Anthony Grasso

How To Set Up A Cluster With Even Token Distribution

21 Feb 2019

Apache Cassandra is fantastic for storing large amounts of data and being flexible enough to scale out as the data grows. This is all fun and games until the data that is distributed in the cluster becomes unbalanced. In this post we will go through how to set up a cluster with predictive token allocation using the allocate_tokens_for_keyspace setting, which will help to evenly distribute the data as it grows.

Unbalanced clusters are bad mkay

An unbalanced load on a cluster means that some nodes will contain more data than others. An unbalanced cluster can be caused by the following:

Hot spots - by random chance one node ends up responsible for a higher percentage of the token space than the other nodes in the cluster.
Wide rows - due to data modelling issues, for example a partition row which grows significantly larger than the other rows in the data.

The above issues can have a number of impacts on individual nodes in the cluster, however this is a completely different topic and requires a more detailed post. In summary though, a node that contains disproportionately more tokens and/or data than other nodes in the cluster may experience one or more of the following issues:

Run out storage more quickly than the other nodes.
Serve more requests than the other nodes.
Suffer from higher read and write latencies than the other nodes.
Time to run repairs is longer than other nodes.
Time to run compactions is longer than other nodes.
Time to replace the node if it fails is longer than other nodes.

What about vnodes, don’t they help?

Both issues that cause data imbalance in the cluster (hot spots, wide rows) can be prevented by manual control.

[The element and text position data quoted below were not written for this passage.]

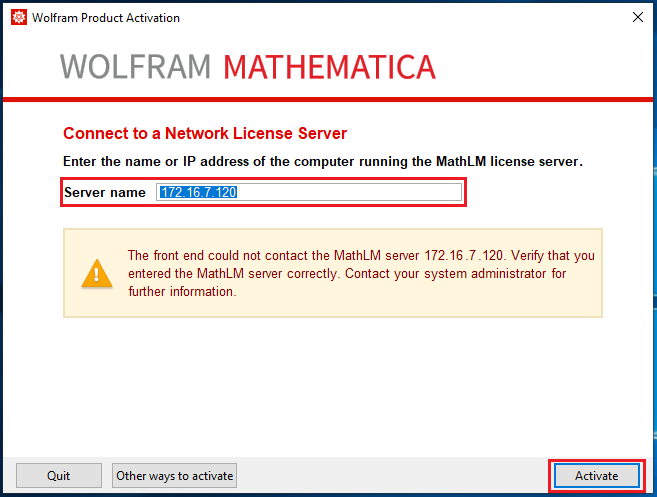Click the orange warning triangle icon
The image size is (657, 497).
tap(97, 271)
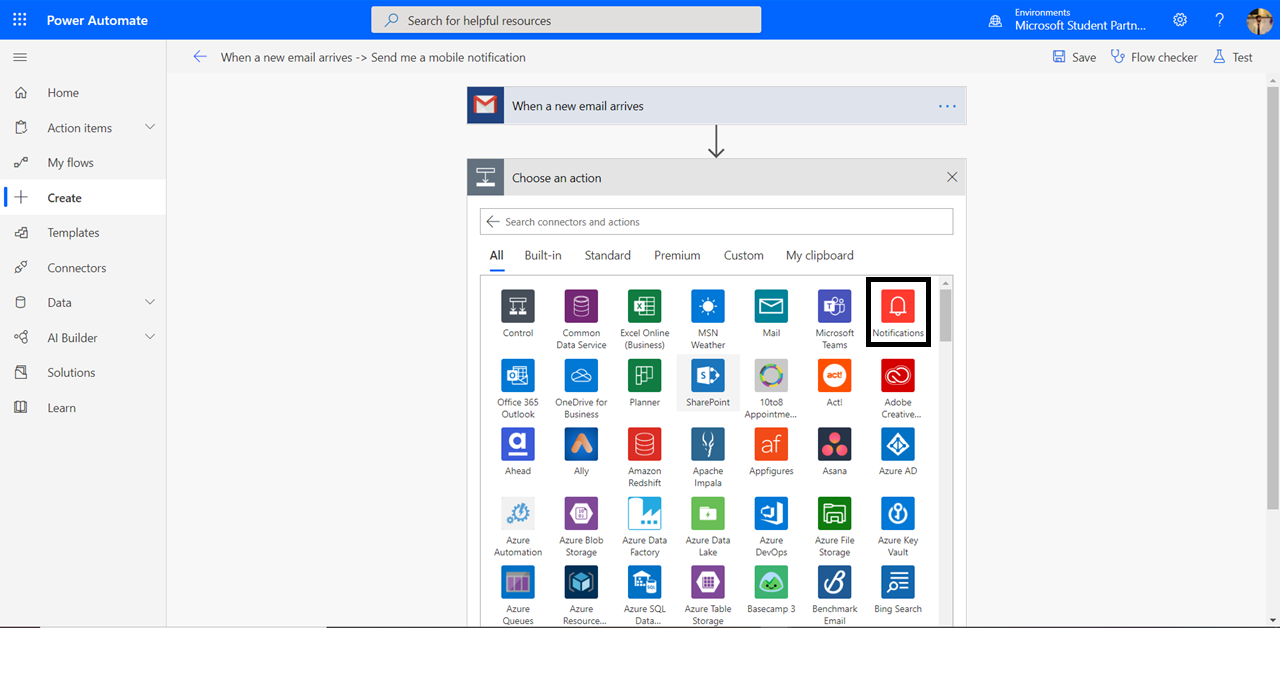Open Power Automate settings gear
This screenshot has height=689, width=1280.
[x=1179, y=19]
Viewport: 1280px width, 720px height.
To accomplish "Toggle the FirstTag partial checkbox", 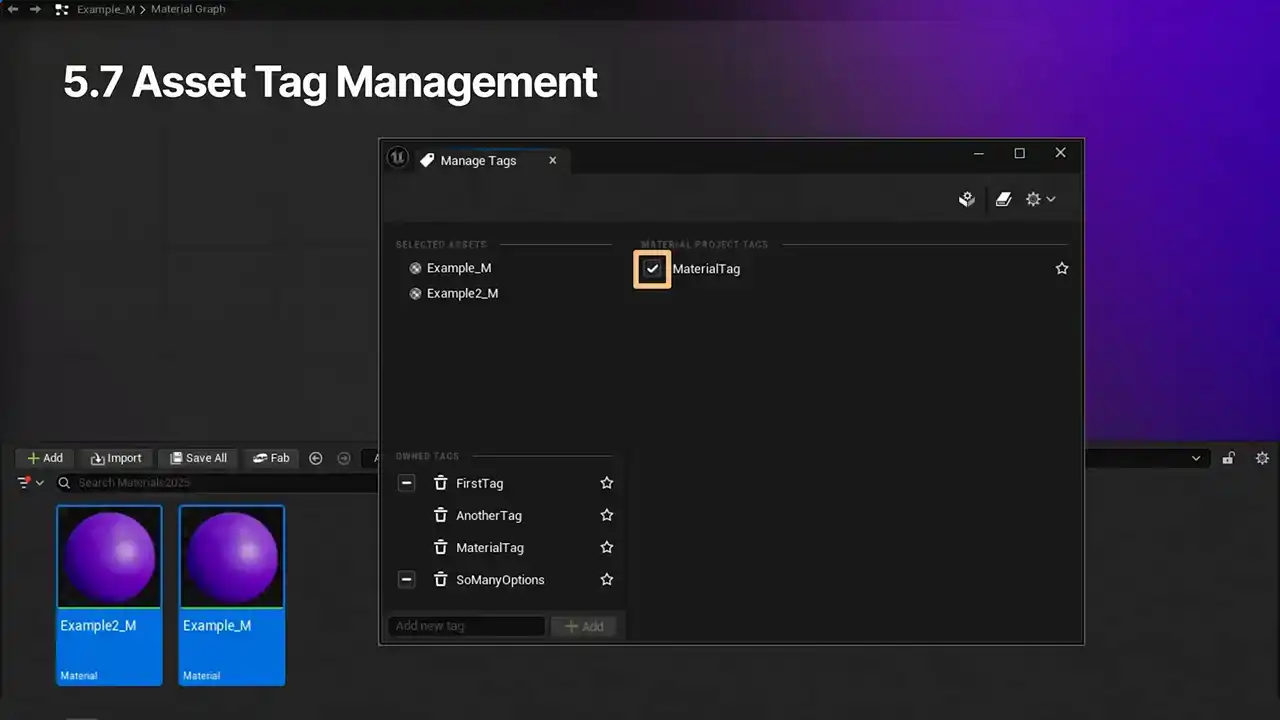I will coord(406,483).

That is, specify the tokens using the initial_token setting in the casandra.yaml file for each node and ensure your data model evenly distributes data across the cluster. The second control measure (data modelling) is something we always need to do when adding data to Cassandra. The first point however, defining the tokens manually, is cumbersome to do when maintaining a cluster, especially when growing or shrinking it. As a result, token management was automated early on in Cassandra (version 1.2 - CASSANDRA-4119) through the introduction of Virtual Nodes (vnodes).

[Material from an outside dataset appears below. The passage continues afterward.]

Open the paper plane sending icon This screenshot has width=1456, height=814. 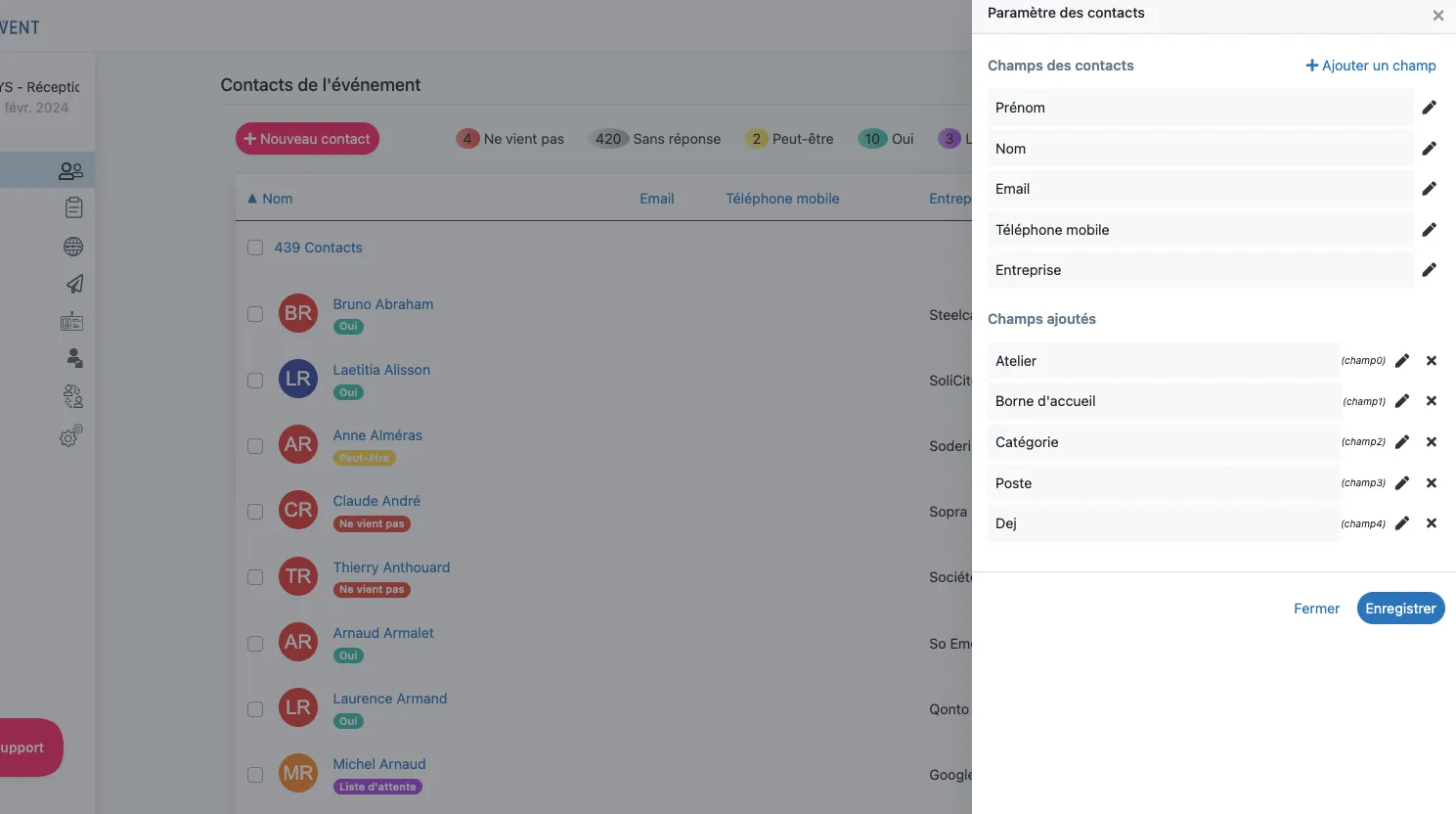pos(74,284)
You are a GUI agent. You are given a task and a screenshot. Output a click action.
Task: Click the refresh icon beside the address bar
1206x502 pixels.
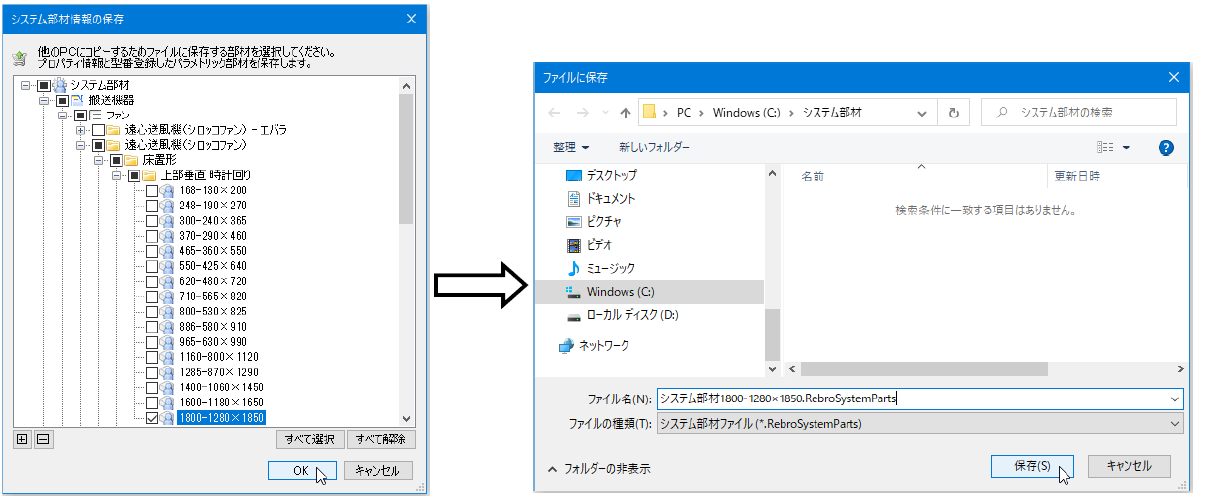(953, 113)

Vnodes break up the available range of tokens into smaller ranges, defined by the num_tokens setting in the cassandra.yaml file. The vnode ranges are randomly distributed across the cluster and are generally non-contiguous. If we use a large number for num_tokens to break up the token ranges, the random distribution means it is less likely that we will have hot spots. Using statistical computation, the point where all clusters of any size always had a good token range balance was when 256 vnodes were used. Hence, the num_tokens default value of 256 was the recommended by the community to prevent hot spots in a cluster. The problem here is that the performance for operations requiring token-range scans (e.g. repairs, Spark operations) will tank big time. It can also cause problems with bootstrapping due to large numbers of SSTables generated. Furthermore, as Joseph Lynch and Josh Snyder pointed out in a paper they wrote, the higher the value of num_tokens in large clusters, the higher the risk of data unavailability .

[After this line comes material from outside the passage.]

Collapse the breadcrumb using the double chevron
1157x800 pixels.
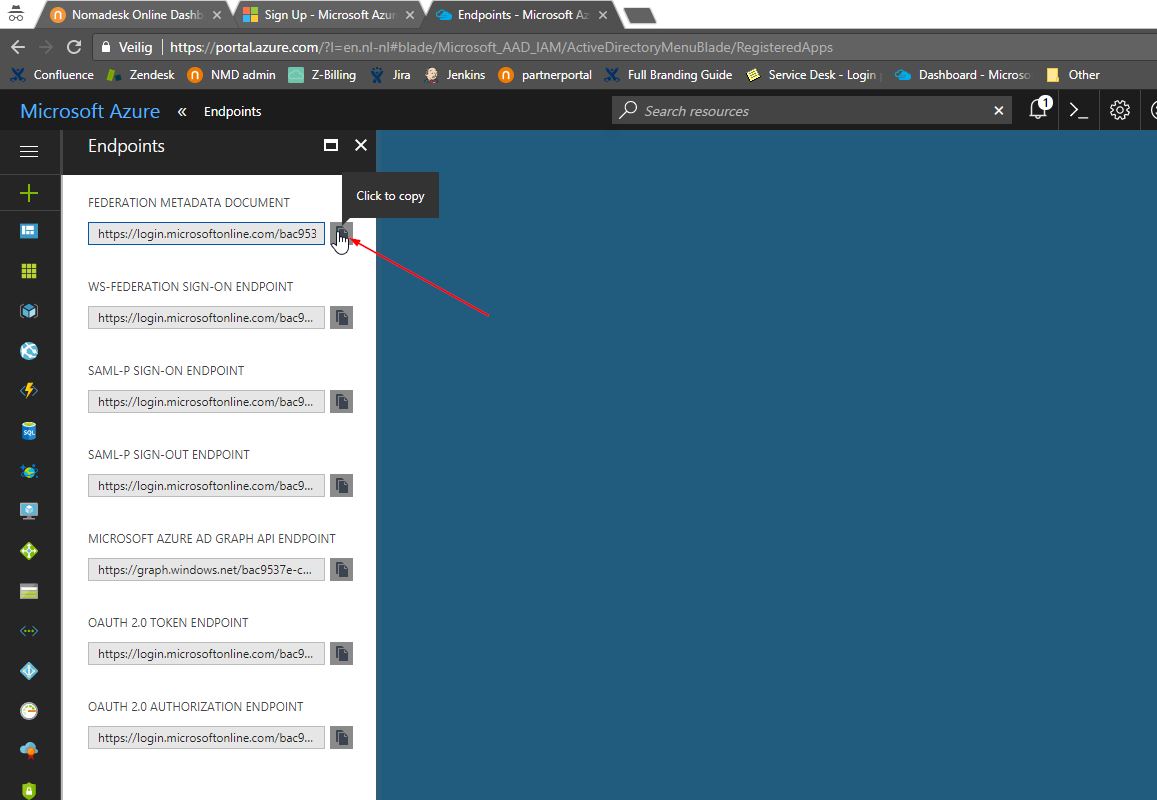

Token allocation gets smart

This paints a pretty grim picture of vnodes, and as far as operators are concerned, they are caught between a rock and hard place when selecting a value for num_tokens. That was until Cassandra version 3.0 was released, which brought with it a more intelligent token allocation algorithm thanks to CASSANDRA-7032. Using a ranking system, the algorithm feeds in the replication factor of a keyspace, the number of tokens, and the partitioner, to derive token ranges that are evenly distributed across the cluster of nodes.

The algorithm is configured by settings in the cassandra.yaml configuration file. Prior to this algorithm being added, the configuration file contained the necessary settings to configure the algorithm with the exception of the one to specify the keyspace name. When the algorithm was added, the allocate_tokens_for_keyspace setting was introduced into the configuration file. The setting allows a keyspace name to be specified so that during the bootstrap of a node we query the keyspace for its replication factor and pass that to the token allocation algorithm.

However, therein lies the problem, for existing clusters updating this setting is easy, as a keyspace already exists, but for a cluster starting from scratch we have a chicken and egg situation. How do we specify a keyspace that doesn’t exist!? And there are other caveats, too…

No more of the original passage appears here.